NetFlix delivers movies by mail. What happens when they start delivering them by download? The Internet will get congested.

Last Friday morning, my staff sent me an email and it didn’t arrive until Tuesday. Why? Because the Internet was congested.

You want to help consumers? Consumers don’t benefit when the Net is congested. A few companies want to flood the Internet with traffic. Why shouldn’t ISPs be able to manage that traffic, so other traffic can get through? Your regulatory approach would make that impossible.

The Internet doesn’t have infinite capacity. It’s like a series of pipes. If you try to push too much traffic through the pipes, they’ll fill up and other traffic will be delayed.

The Department of Defense had to build their own network so their time-critical traffic wouldn’t get blocked by Internet congestion.

Maybe the companies that want to dump so much traffic on the Net should pay for the extra capacity. They shouldn’t just dump their traffic onto the same network links that all of us are paying for.

We don’t have regulation now, and the Net seems to be working reasonably well. Let’s leave it unregulated. Let’s wait to see if a problem really develops.

This is a rehash of two of the standard arguments of neutrality regulation opponents: let ISPs charge sites that send lots of traffic through their networks; and it’s not broke so don’t fix it.
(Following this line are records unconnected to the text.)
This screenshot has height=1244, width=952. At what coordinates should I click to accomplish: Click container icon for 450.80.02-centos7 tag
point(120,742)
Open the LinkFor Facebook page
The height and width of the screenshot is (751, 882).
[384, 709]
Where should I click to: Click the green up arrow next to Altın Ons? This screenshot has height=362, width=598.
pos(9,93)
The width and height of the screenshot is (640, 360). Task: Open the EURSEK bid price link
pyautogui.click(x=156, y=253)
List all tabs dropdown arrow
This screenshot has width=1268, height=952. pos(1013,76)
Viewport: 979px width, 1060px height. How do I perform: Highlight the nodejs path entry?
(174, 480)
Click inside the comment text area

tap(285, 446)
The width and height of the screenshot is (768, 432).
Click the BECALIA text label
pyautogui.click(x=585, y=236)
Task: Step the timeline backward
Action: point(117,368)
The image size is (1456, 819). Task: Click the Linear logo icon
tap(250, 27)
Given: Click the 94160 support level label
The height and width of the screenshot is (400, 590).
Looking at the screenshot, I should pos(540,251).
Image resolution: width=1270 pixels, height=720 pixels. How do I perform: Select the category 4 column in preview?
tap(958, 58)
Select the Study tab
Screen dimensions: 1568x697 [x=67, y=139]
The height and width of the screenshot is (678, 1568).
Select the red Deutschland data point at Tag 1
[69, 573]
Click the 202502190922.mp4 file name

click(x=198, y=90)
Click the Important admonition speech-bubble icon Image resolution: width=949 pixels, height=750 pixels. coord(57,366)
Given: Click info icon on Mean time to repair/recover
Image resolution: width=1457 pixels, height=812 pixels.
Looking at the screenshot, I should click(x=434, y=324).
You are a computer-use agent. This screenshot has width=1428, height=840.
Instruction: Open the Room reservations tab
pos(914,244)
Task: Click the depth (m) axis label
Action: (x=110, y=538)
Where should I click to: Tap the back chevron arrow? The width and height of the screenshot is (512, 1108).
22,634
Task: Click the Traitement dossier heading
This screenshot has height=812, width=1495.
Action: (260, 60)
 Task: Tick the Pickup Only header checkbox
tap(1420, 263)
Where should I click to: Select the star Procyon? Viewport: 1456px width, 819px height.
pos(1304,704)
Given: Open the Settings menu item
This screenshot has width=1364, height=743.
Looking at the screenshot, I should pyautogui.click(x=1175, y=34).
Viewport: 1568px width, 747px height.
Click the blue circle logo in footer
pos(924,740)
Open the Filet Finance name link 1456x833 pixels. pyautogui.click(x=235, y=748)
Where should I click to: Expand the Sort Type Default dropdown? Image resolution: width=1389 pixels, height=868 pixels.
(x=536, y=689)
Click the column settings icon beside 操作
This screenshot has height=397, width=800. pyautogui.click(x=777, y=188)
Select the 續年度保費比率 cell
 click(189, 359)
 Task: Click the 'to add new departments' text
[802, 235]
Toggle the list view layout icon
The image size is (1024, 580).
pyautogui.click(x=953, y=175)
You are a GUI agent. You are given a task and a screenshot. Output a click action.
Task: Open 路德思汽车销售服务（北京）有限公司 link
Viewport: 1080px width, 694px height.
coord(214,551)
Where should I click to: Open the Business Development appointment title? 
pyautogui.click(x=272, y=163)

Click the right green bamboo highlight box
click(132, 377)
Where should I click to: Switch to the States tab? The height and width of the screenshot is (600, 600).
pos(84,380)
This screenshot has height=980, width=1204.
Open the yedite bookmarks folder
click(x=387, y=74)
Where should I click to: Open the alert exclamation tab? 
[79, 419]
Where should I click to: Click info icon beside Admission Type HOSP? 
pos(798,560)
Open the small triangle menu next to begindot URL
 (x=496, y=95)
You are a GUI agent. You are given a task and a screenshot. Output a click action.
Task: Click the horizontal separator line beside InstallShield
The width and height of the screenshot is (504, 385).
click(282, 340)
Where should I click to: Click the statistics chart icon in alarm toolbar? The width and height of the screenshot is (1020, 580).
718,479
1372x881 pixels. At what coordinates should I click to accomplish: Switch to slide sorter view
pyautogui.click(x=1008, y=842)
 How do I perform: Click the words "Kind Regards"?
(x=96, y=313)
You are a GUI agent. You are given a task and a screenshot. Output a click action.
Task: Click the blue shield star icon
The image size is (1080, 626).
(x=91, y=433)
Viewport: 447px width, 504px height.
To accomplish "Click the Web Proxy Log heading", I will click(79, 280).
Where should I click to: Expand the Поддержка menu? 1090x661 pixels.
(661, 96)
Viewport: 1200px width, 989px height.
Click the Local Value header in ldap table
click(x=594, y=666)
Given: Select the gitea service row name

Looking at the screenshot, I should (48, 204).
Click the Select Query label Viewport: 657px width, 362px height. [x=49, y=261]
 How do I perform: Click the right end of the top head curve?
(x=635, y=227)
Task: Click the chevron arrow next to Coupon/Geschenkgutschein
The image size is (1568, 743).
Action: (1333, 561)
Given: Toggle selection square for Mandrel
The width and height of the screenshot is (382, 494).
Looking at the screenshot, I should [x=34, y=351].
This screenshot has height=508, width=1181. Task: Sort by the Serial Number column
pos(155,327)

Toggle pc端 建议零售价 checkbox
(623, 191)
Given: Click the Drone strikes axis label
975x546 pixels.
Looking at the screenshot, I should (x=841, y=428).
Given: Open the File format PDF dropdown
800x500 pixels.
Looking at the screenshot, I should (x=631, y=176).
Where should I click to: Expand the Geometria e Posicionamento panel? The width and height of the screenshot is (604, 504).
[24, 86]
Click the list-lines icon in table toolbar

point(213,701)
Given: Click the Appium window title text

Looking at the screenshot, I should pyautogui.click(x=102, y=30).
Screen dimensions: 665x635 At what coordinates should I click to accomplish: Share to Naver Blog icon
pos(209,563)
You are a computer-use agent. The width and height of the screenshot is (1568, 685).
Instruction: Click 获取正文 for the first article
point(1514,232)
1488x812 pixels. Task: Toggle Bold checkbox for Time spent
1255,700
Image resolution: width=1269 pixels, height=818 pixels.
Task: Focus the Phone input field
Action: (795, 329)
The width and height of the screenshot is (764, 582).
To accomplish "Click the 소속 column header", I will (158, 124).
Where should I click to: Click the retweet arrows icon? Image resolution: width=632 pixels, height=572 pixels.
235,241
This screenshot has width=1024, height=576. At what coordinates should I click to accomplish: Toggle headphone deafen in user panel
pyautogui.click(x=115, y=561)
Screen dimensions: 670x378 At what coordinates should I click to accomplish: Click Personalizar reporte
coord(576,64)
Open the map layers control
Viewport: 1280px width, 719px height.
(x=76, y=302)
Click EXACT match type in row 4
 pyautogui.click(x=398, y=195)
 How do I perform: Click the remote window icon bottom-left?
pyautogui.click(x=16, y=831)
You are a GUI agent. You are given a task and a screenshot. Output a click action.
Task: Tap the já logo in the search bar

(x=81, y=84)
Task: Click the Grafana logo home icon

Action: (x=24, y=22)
Nothing new here, but nothing scandalous either.

His examples, on the other hand, seem pretty weak. First, it’s hard to imagine that NetFlix would really use up so much bandwidth that they or their customers weren’t already paying for. If I buy an expensive broadband connection, and I want to use it to download a few gigabytes a month of movies, that seems fine. The traffic I slow down will mostly be my own.

Second, the slow email wouldn’t have been caused by general congestion on the Net. The cause must be either an inattentive person or downtime of a Senate server. My guess is that Stevens was searching his memory for examples of network delays, and this one popped up.

Third, the DoD has plenty of reasons other than congestion to have its own network. Secrecy, for example. And a need for redundancy in case of a denial-of-service attack on the Internet’s infrastructure. Congestion probably ranks pretty far down the list.

The bottom line? Stevens may have been trying to make a coherent argument. It’s not a great argument, and his examples were poorly chosen, but it’s far from the worst argument ever heard in the Senate.

Why then the shock and ridicule from the Internet public? Partly because the recording was a perfect seed for a Net ridicule meme. But partly, too, because people unfamiliar with everyday Washington expect a high level of debate in the Senate, and Stevens’ remarks, even if cleaned up, don’t nearly qualify. As Art Brodsky of Public Knowledge put it, “We didn’t [post the recording] to embarrass Sen. Stevens, but to give the public an inside view of what can go on at a markup. Just so you know.” Millions of netizens now know, and they’re alarmed.